Task directions -> Which lines in the records below contain the word "icon"? Copy each of them.
◇ ◇ ◇ ◇
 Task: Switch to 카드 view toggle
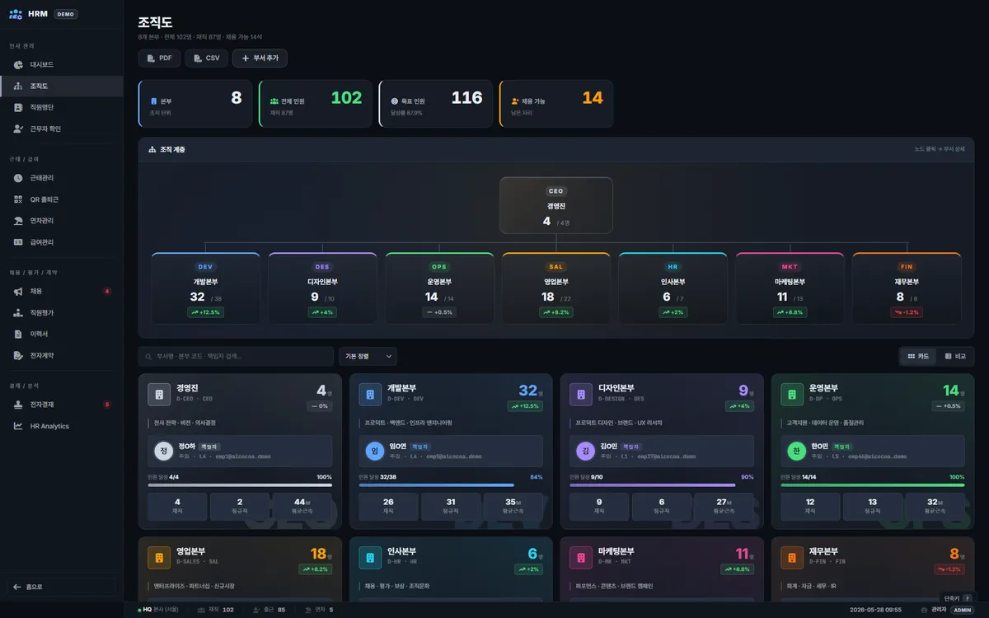click(x=918, y=356)
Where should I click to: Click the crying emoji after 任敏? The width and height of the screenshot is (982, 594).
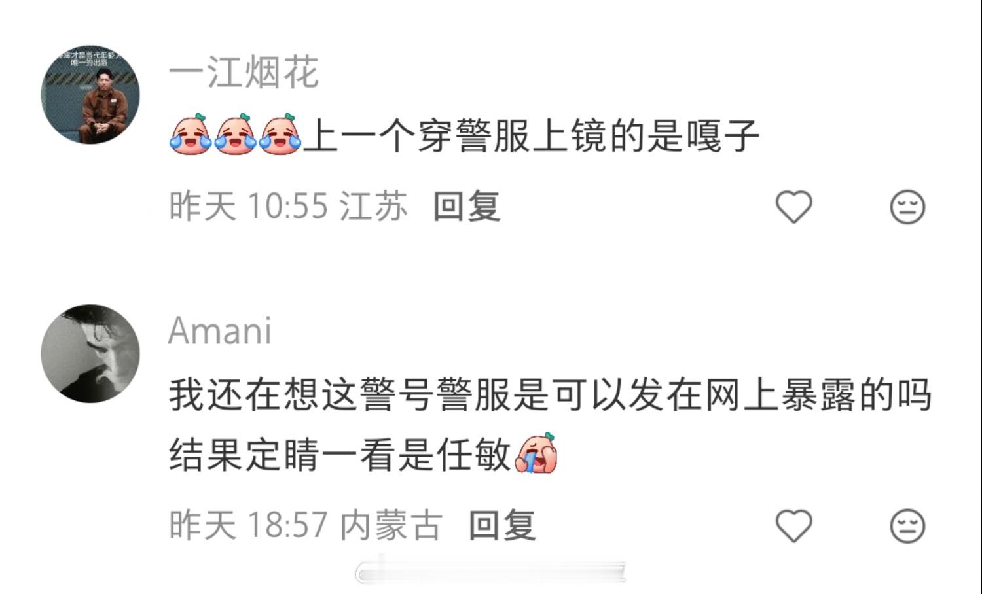(536, 453)
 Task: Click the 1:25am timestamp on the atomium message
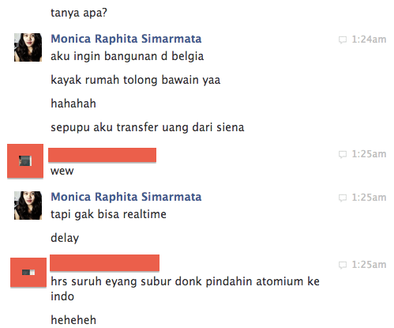(369, 265)
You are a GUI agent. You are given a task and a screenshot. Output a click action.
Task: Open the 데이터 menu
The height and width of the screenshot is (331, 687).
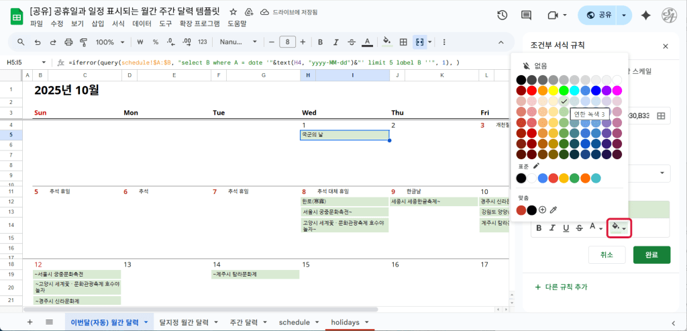[142, 23]
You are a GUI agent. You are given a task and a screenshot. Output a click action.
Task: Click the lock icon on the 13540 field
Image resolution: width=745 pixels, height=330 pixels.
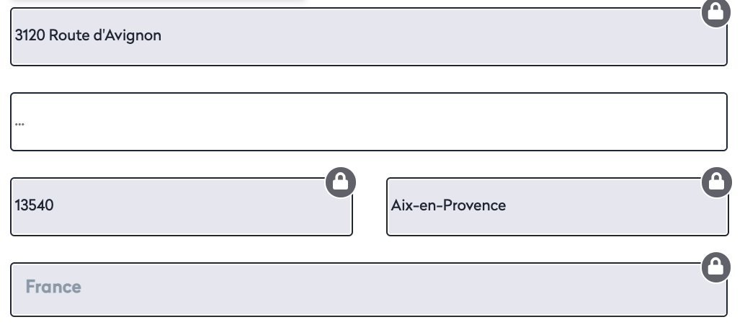tap(341, 182)
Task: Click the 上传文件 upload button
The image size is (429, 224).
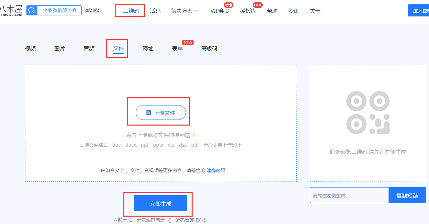Action: (x=160, y=113)
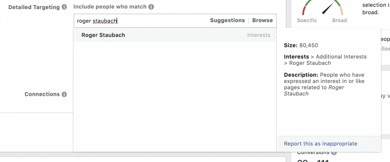Click the Specific label under the gauge
The height and width of the screenshot is (162, 390).
(307, 21)
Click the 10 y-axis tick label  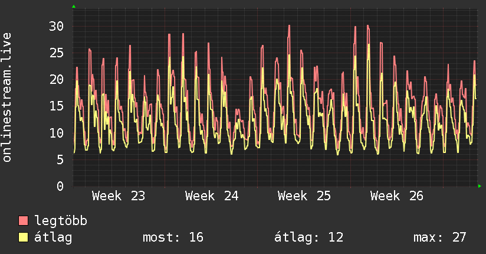[x=57, y=133]
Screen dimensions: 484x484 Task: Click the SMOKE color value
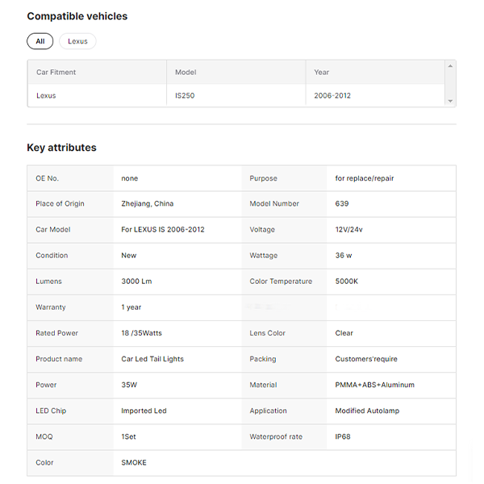134,462
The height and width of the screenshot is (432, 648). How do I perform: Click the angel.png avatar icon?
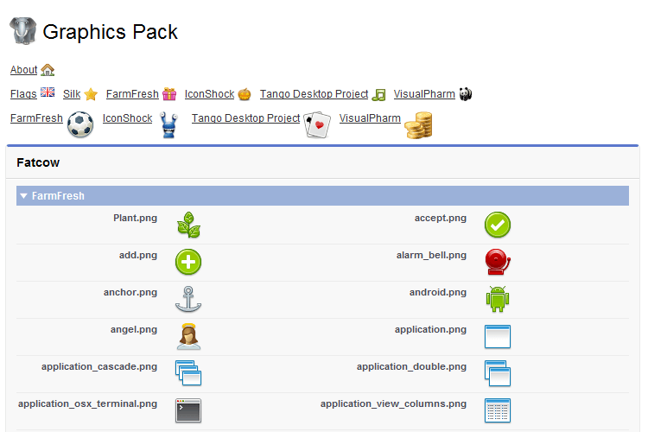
◇ ◇ ◇ ◇
Result ->
Task: Click the lock icon on the 13540 field
The height and width of the screenshot is (432, 648). How do I perform: Click the angel.png avatar icon?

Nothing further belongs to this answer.